14.5.16

Ascensão e queda da privacidade



José Pacheco Pereira no Público de hoje:

«Demorou mais de 200 anos para uma parte importante da população ocidental conquistar não só um direito à privacidade, como condições para o exercer de facto. Não foi uma conquista generalizada, seguia uma fractura social. Os mais ricos, mas também a classe média e remediada, podiam usufruir de condições de vida que incluíam a intimidade e um módico de privacidade, embora os mais pobres continuassem a ter uma vida promíscua, sem “espaço” para ter privacidade. (…)

Com a melhoria das condições de vida de parte considerável da população, aumentou esse espaço privado. Mas, insisto, uma parte ficou e fica de lado, quando se habita em pouco mais de um quarto e uma cama, e se faz tudo no mesmo espaço. É por isso natural que o valor da privacidade estivesse muito associado a quem tinha a possibilidade de a ter. Os pobres têm toda uma outra lista de necessidades antes da privacidade, mas quando uma família sai de uma barraca e vai para um pequeno apartamento num bairro social, é o “espaço” a primeira coisa que refere em entrevista.

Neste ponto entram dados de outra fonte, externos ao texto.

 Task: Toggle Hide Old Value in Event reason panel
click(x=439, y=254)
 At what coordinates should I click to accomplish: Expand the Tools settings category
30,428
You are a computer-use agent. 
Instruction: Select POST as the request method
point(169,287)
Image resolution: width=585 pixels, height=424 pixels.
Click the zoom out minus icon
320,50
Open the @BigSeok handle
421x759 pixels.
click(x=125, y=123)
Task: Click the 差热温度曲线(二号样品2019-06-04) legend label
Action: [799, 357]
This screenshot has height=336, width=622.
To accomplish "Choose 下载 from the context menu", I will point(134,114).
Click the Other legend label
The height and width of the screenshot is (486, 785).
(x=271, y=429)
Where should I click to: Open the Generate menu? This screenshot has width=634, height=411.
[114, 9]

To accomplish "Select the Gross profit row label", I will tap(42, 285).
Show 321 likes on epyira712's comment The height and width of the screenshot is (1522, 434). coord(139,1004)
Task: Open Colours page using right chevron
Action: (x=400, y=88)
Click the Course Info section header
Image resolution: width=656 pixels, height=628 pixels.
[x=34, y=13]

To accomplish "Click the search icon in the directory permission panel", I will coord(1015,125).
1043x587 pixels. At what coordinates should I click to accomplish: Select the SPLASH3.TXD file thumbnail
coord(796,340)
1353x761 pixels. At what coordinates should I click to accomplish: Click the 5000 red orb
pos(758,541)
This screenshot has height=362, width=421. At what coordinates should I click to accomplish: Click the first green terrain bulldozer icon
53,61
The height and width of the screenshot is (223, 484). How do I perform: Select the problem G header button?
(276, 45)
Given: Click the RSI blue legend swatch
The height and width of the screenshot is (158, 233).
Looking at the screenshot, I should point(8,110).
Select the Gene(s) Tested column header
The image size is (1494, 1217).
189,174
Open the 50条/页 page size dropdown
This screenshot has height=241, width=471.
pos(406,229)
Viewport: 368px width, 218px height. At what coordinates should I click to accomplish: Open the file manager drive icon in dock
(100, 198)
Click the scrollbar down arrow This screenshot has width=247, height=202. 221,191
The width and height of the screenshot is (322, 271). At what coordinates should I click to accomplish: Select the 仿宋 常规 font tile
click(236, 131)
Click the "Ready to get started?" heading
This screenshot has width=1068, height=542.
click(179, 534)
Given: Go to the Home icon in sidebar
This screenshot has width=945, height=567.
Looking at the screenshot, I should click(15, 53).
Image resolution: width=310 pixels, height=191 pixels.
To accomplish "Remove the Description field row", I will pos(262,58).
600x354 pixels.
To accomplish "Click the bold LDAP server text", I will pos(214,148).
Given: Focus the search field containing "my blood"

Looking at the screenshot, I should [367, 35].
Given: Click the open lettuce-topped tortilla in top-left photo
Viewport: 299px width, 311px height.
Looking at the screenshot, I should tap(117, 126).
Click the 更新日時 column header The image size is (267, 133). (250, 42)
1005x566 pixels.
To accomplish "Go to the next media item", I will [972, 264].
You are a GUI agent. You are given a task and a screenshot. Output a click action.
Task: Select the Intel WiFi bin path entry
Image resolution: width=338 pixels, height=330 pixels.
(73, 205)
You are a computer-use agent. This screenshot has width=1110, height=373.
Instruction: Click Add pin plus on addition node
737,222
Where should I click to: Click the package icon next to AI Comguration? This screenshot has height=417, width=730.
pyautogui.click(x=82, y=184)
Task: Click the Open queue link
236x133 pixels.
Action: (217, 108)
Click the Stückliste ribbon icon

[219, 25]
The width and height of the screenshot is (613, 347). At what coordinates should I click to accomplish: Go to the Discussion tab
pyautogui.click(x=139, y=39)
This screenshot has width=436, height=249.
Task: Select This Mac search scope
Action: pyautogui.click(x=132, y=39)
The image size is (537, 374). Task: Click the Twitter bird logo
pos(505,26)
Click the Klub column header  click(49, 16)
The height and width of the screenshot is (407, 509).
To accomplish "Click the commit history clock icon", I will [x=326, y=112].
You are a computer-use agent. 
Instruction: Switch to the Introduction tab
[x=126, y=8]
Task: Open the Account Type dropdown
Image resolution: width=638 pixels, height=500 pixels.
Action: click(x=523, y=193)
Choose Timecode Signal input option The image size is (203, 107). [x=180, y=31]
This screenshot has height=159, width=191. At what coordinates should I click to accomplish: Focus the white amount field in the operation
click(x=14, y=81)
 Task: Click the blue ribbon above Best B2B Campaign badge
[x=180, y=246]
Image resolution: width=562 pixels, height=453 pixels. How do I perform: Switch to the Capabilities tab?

Hoje tudo isto está a andar para trás, a privacidade, as suas condições e o seu valor, estão a ser postos seriamente em causa e é preciso ter cada vez mais riqueza e poder para garantir alguma privacidade, débil que seja. O que se está a passar é que duas forças poderosas estão a minar a conquista da privacidade e a ideia de que “ninguém tem nada a ver com o modo como vivo a minha vida”, desde que não cometa crimes.

Essas duas forças são o estado moderno e a sociedade urbana dos nossos dias, num processo que se desenvolve dos mais jovens para os mais velhos. O estado actual, e estou a falar do estado democrático e não totalitário, está cada vez mais a arrogar-se o direito de espiar a vida de todos os cidadãos, a começar por essa parte vital que são as suas comunicações, mas também todos os aspectos da sua vida quotidiana. (…)

As escutas sistemáticas feitas por quase todos os grandes países democráticos, com relevo para os EUA, o Reino Unido, de todas as comunicações, insisto de todas as comunicações, muito para além da lei, representam uma ameaça à privacidade sem paralelo no passado. O pretexto é o terrorismo, mas é mau pretexto, porque a maioria dos crimes de terrorismo recentes são particularmente desleixados em matéria clandestina, usam métodos muito pouco sofisticados, e, se não fossem erros clamorosos dos serviços de informação e das polícias e a substituição de técnicas de intelligence, como a chamada humint pela aparente facilidade da espionagem electrónica generalizada, teriam sido detectados.

No caso português, o estado arroga-se, principalmente no fisco, a utilização de processos absolutamente invasivos da privacidade, sem ninguém mexer uma palha, enquanto, como todos sabemos, não vê os offshores que lhe passam à frente. (…) O que há hoje no Portugal democrático mais próximo de um estado totalitário é o comportamento da Autoridade Tributária, mas, como a cultura de privacidade nunca foi muito forte entre nós, tudo se consente ao estado em nome de uma suposta eficácia e necessidade. (…)

As alterações de sociabilidade que já existem nas “redes sociais” e no uso de telemóveis, relógios e aplicações “inteligentes”, a que se vira somar a “internet das coisas”, com os seus carros que comunicam trajectos, frigoríficos que encomendam comida, e roupa que consulta o médico se quem a usa tiver febre, anunciam um “mundo novo” muito pouco amável para o valor da privacidade. Com a introdução de devices que actuam sobre o nosso corpo, sobre o sistema nervoso, então aí há um problema sério com enormes repercussões sociais.

Todos estes aparelhos são excelentes quando usados por quem percebe certas fronteiras éticas e de civilização. Mas eles são como as drogas e a manipulação química do nosso corpo. Talvez nos façam mais felizes a curto prazo, mas fazem-nos menos humanos. Bem sei que isso hoje não conta para nada, mas, como nas distopias, quando as máquinas nos atacarem, ver-se-á se fomos ou não longe demais.»